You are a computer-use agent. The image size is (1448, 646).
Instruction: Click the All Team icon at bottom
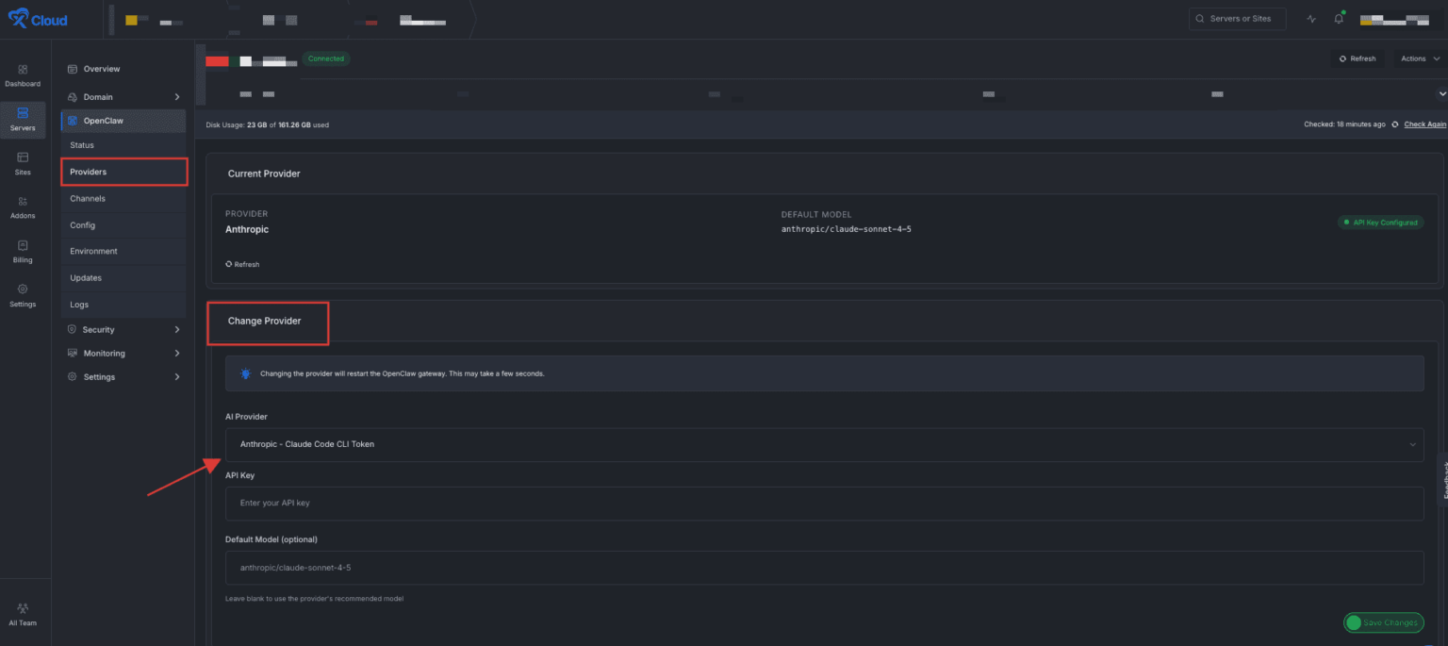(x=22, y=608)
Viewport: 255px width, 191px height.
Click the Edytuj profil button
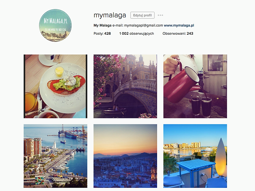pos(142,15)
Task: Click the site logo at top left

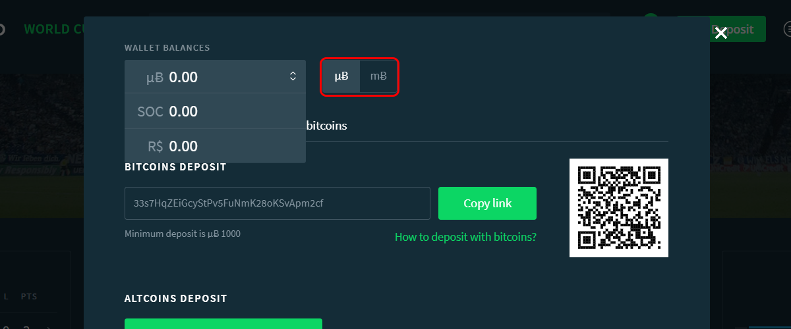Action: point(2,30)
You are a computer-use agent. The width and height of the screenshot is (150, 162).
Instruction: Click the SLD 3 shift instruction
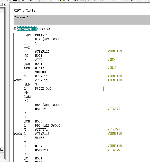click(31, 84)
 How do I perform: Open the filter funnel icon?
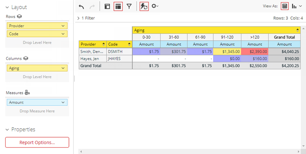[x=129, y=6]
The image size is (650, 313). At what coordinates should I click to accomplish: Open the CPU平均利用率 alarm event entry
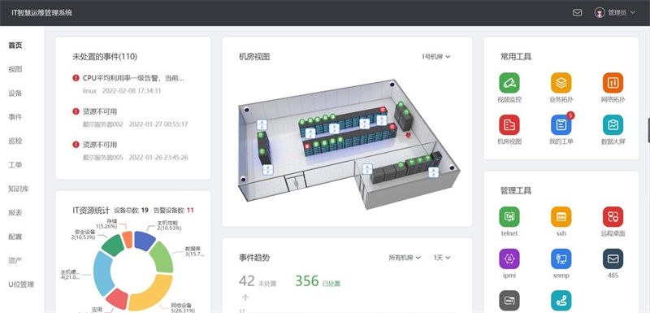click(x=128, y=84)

______

■ WHAT YOU NEED TO DO ■
Each line from the one containing "You are a computer-use agent. The width" down to the final line of the records above must be reproduced exactly; no pictures go into the copy.

■ EXERCISE SOLUTION ■
You are a computer-use agent. The width and height of the screenshot is (150, 162).
Instruction: Click the SLD 3 shift instruction
click(31, 84)
 How do I perform: Open the filter funnel icon?
[x=129, y=6]
The image size is (650, 313). At what coordinates should I click to accomplish: Open the CPU平均利用率 alarm event entry
click(x=128, y=84)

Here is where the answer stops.